The story starts with newly-engaged Lois and Clark heading off to Lois’s high school reunion. It turns out that in high school Lois and her friends were typical Mean Girls, and one of their victims, Annette, has plotted an elaborate revenge. Annette has invented a shrinking formula, but rather than shrinking and tormenting her former frenemies, she goes after their significant others so she can enjoy their distress at their loved-one’s disappearances and pretend to comfort them (I’d happily work out my high-school catharsis with a three-inch-tall Teri Hatcher, but you do you, Annette).

Yes, that’s Tom Hanks’s younger brother Jim dressed as Woody the Cowboy.
While waiting for her nigh-offensive Scandahoovian-caricature minion to grab the next two shrinkies, Annette adds incriminating clippings to her scrapbook and endures Woody’s crazy suggestion to simply ransom her tiny abductees.

No dice, Woody; Annette would rather taste her classmates’ pain. You’re already swilling Chardonnay, Annette; lock up the cat and let Woody demonstrate You’ve Got A Friend In You.
Lets check in with Hans the Minion, who is subtly loitering outside the home of Mean Girl Julie and her husband Dick, waiting for the success of their surefire plan of sending mysterious gift bottles of shrink-formula-laden shampoo to their targets. Ain’t they a cute couple? Imagine what might have happened if the formula had kicked in thirty seconds earlier, before Julie left for work!



Not only does Annette keep her shrinkies in a house made of Legos, she forces them to wear degrading doll clothes. I will forever treasure Elizabeth Anne Smith’s pencil-wielding here.

Because he’s really a Kryptonian, the formula doesn’t immediately affect Clark, and Hans has to grovellingly report this to Annette, who predictably blows her top and physically abuses her submissive minion. Lois continues the investigation into her friends’ missing partners, and Clark finally starts feeling the effects of the formula. Wallowing in second-act insecurity, he withdraws from both Lois and her investigation. Believing herself abandoned, Lois finally traces the missing people to Annette and confronts her.


ABC merged with Disney just before this episode aired, but even before then we were led to believe that boy-scout Clark would never engage in pre-marital hanky-panky, so tiny Clark there might well be getting his first spectacular feel.

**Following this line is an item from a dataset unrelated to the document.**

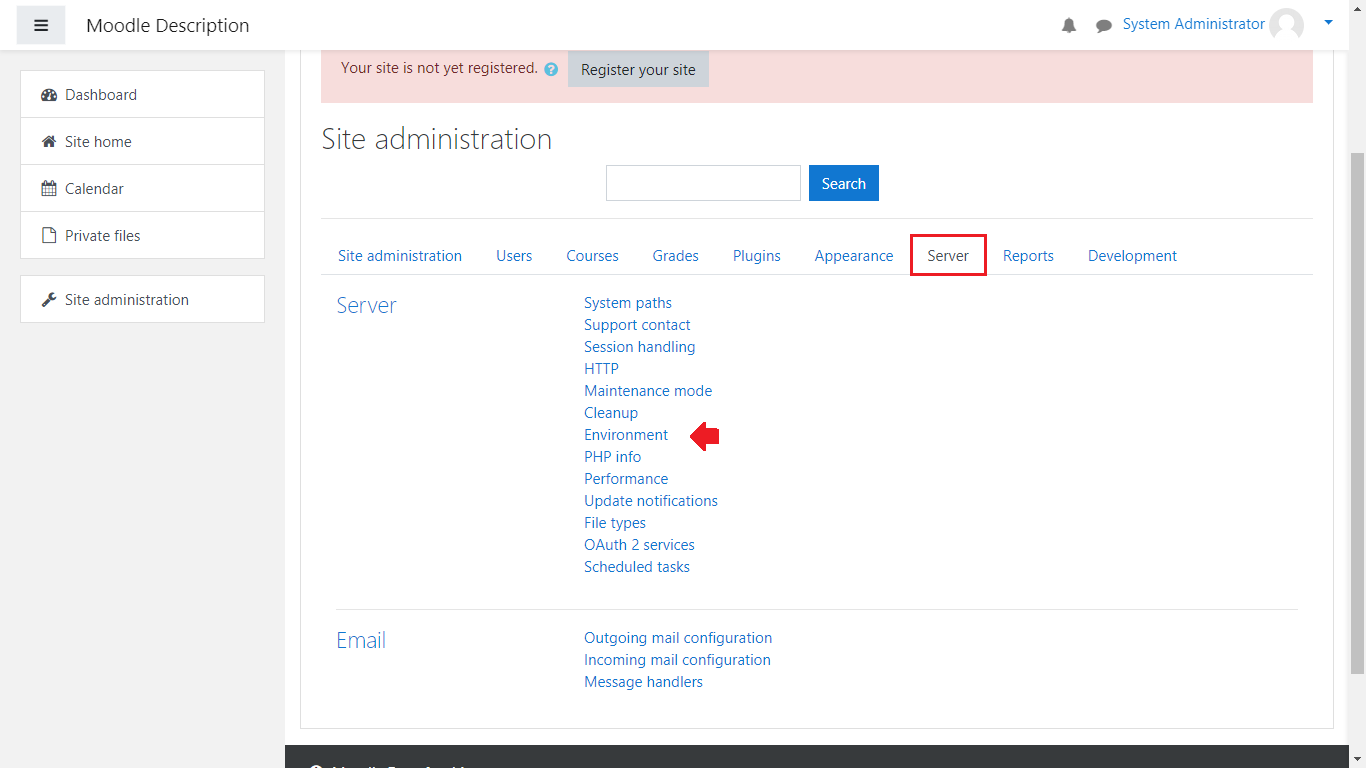Click the System Administrator avatar picture
1366x768 pixels.
[1286, 25]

Clark’s physician is aware of his Kryptonian heritage, and the data he obtained from examining Clark after being exposed to the shrinking formula allowed him to reverse the effects, so no epilogue interaction between tinies and their partners. Still, coming on the heels of Gulliver’s Travels that February, “It’s A Small World After All” was one of the few bright spots in the mid-90s until the Honey I Shrunk The Kids series got up and running.